Material shown Block Start

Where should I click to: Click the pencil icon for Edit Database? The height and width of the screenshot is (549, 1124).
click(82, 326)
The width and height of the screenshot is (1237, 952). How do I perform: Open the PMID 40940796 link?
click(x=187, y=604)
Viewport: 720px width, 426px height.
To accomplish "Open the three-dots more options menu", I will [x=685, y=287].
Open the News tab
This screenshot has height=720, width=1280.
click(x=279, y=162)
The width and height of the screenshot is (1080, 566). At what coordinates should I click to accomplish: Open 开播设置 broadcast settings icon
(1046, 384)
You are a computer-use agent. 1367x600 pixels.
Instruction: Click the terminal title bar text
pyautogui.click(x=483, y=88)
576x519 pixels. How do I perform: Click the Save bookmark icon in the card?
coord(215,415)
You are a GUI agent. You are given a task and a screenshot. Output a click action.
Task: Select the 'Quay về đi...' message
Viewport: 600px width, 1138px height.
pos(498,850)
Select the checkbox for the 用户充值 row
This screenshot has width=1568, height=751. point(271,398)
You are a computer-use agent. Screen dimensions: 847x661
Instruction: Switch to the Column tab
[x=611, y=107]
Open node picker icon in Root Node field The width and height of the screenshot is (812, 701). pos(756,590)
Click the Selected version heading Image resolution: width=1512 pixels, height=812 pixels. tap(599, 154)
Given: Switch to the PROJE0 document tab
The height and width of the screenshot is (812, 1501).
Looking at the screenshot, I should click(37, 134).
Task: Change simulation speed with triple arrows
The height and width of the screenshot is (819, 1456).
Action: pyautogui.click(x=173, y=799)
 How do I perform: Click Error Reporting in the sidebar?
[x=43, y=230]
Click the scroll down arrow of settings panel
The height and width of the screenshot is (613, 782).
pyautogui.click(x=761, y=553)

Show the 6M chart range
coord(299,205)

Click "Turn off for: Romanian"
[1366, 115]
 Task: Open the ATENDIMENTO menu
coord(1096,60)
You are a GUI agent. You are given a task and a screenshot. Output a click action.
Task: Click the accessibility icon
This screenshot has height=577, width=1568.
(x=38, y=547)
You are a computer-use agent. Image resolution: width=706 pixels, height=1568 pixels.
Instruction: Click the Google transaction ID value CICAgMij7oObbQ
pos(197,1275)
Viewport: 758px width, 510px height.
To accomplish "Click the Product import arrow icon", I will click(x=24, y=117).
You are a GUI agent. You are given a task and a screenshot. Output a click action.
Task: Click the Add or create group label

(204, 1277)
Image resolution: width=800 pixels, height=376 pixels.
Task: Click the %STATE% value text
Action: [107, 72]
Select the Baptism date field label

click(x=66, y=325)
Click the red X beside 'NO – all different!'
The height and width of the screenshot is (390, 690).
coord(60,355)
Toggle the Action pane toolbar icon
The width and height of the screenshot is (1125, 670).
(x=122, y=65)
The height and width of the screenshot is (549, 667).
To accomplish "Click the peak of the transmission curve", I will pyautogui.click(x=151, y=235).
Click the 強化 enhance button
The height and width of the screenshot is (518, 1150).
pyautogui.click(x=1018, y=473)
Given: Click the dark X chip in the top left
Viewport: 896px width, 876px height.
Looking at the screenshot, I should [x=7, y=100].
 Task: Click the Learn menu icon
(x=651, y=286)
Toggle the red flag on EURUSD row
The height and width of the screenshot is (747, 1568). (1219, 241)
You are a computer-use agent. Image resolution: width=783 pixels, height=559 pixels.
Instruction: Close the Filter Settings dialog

Material shown Block End

Go through the entries above and count the lines holding the word "agent"; write nothing but the number.

### Exercise output
7